Um seine Person hat sich mittlerweile ein politisierter Streit entwickelt. Welche Auswirkungen hat diese Polarisierung auf die SED-Aufarbeitung?

Ich glaube nicht, dass man sich um die Aufarbeitung der SED-Diktatur Sorgen machen muss. Streit gab es immer. Auch Hubertus Knabe war in der Aufarbeitungsszene schon immer umstritten. Seine Personalie hat jetzt allenfalls manchen Konflikt sichtbarer gemacht.

Also ist der derzeitige Streit begrüßenswert?

Ich persönlich finde es immer gut, wenn Konflikte sichtbar werden und bearbeitet werden können. Das kann ja im Grunde nur nützlich sein, auch wenn es wehtut.

Wo sehen Sie abseits der Personalfragen Herausforderungen bei der Gedenkstätte?

Hier gibt es ja keine Revolution. Die Gedenkstätte ist und bleibt ein wichtiger Ort mit großer Anziehungskraft. Natürlich muss sich etwas bei der Arbeitsorganisation ändern, aber davon wird öffentlich vielleicht gar nicht so viel zu spüren sein. Wir haben hochqualifizierte Menschen, die Gruppen führen, zum Teil auch Zeitzeugen. Das wird so bleiben.

Ende September beurlaubt Knabe seinen Stellvertreter Helmut Frauendorfer – mehrere Mitarbeiterinnen werfen ihm sexuelle Belästigung vor. Kurz darauf entlässt der Stiftungsrat auch Knabe. Begründung: Er habe nicht entschieden genug durchgegriffen. Weitere Probleme seiner Führung kommen ans Licht. Einige Beiratsmitglieder fordern die Rückkehr von Knabe: Sie sehen ein politisches Motiv. Knabe geht vor Gericht gegen seine Entlassung vor.

Ende November darf er mit einer einstweiligen Verfügung vorerst zurück. Doch schon nach zwei Stunden muss er den Posten wieder räumen: Der Stiftungsrat hat ihn abberufen, das Vertrauensverhältnis sei zerrüttet. Vor Gericht will Knabe nun erreichen, dass er bis Ende April auf seinen Posten zurück kann. (jl)

In einem öffentlichem Schrei­ben letzte Woche haben um die 40 Bürgerrechtler*innen und Historiker*innen unter anderem gefordert, diese Zeitzeugen-Führungen müssten bestehen bleiben.

Ja, die sollen unbedingt bestehen bleiben.

Nun gibt es aber auch kritische Stimmen und im Sommer den ein oder anderen Skandal, weil Zeitzeugen in Führungen Werbung für die AfD gemacht hatten.

Ich höre überwiegend von sehr positiven Erfahrungen. Führungen, insbesondere durch Zeitzeugen, sind immer auch subjektiv. Es geht um das Erleben der Menschen zur Zeit ihrer Haft. Natürlich gibt es auch Ausnahmen, die nicht so scharf trennen zwischen eigenen Ansichten und dem, was von offizieller Seite über die Gedenkstätte zu vermitteln ist. Solche Vorfälle muss man sich ansehen und gegebenenfalls etwas ändern.

▸ **ZIEL DER AUFGABE**: Schreiben Sie aus dem obigen Interview zur Gedenkstätte den Abschnitt zwischen „Ende September beurlaubt“ und „seine Entlassung vor.“ wortgetreu ab, beide Stellen eingeschlossen.

Extrahierte Dateneinträge:
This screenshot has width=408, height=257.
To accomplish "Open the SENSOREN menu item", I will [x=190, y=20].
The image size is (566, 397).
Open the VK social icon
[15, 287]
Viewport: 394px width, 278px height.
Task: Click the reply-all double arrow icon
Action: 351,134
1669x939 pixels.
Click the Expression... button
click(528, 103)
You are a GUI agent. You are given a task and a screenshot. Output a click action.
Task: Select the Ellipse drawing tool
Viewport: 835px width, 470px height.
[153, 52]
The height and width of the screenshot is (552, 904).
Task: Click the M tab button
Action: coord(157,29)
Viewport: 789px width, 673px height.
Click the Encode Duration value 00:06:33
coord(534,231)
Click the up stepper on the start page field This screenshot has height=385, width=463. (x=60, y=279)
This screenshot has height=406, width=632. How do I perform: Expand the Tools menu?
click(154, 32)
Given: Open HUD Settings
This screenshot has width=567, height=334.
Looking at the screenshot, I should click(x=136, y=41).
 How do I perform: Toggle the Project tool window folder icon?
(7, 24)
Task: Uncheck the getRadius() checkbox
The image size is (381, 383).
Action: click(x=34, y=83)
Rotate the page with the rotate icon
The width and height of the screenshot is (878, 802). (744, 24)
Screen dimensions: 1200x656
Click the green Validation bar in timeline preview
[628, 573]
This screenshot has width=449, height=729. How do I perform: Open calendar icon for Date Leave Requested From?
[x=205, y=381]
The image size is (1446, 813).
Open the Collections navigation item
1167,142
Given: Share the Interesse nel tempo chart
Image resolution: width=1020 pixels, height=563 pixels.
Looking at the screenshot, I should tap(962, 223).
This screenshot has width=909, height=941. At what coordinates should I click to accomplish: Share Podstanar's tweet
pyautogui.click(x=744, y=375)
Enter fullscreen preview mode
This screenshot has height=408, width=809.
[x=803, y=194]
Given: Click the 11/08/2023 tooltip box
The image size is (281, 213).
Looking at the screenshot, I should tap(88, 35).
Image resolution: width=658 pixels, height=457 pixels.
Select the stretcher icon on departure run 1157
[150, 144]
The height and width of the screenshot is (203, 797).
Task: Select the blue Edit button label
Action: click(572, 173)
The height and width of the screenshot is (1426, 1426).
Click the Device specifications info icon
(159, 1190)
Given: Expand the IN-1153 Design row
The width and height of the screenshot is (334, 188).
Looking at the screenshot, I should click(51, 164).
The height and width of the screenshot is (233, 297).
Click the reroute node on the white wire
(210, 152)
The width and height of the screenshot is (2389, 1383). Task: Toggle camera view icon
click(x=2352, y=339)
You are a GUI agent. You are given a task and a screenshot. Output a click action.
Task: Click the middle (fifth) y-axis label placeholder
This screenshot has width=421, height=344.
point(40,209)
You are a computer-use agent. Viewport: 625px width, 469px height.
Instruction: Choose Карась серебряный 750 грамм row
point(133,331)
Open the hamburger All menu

▸ **AUSGABE**:
Ende September beurlaubt Knabe seinen Stellvertreter Helmut Frauendorfer – mehrere Mitarbeiterinnen werfen ihm sexuelle Belästigung vor. Kurz darauf entlässt der Stiftungsrat auch Knabe. Begründung: Er habe nicht entschieden genug durchgegriffen. Weitere Probleme seiner Führung kommen ans Licht. Einige Beiratsmitglieder fordern die Rückkehr von Knabe: Sie sehen ein politisches Motiv. Knabe geht vor Gericht gegen seine Entlassung vor.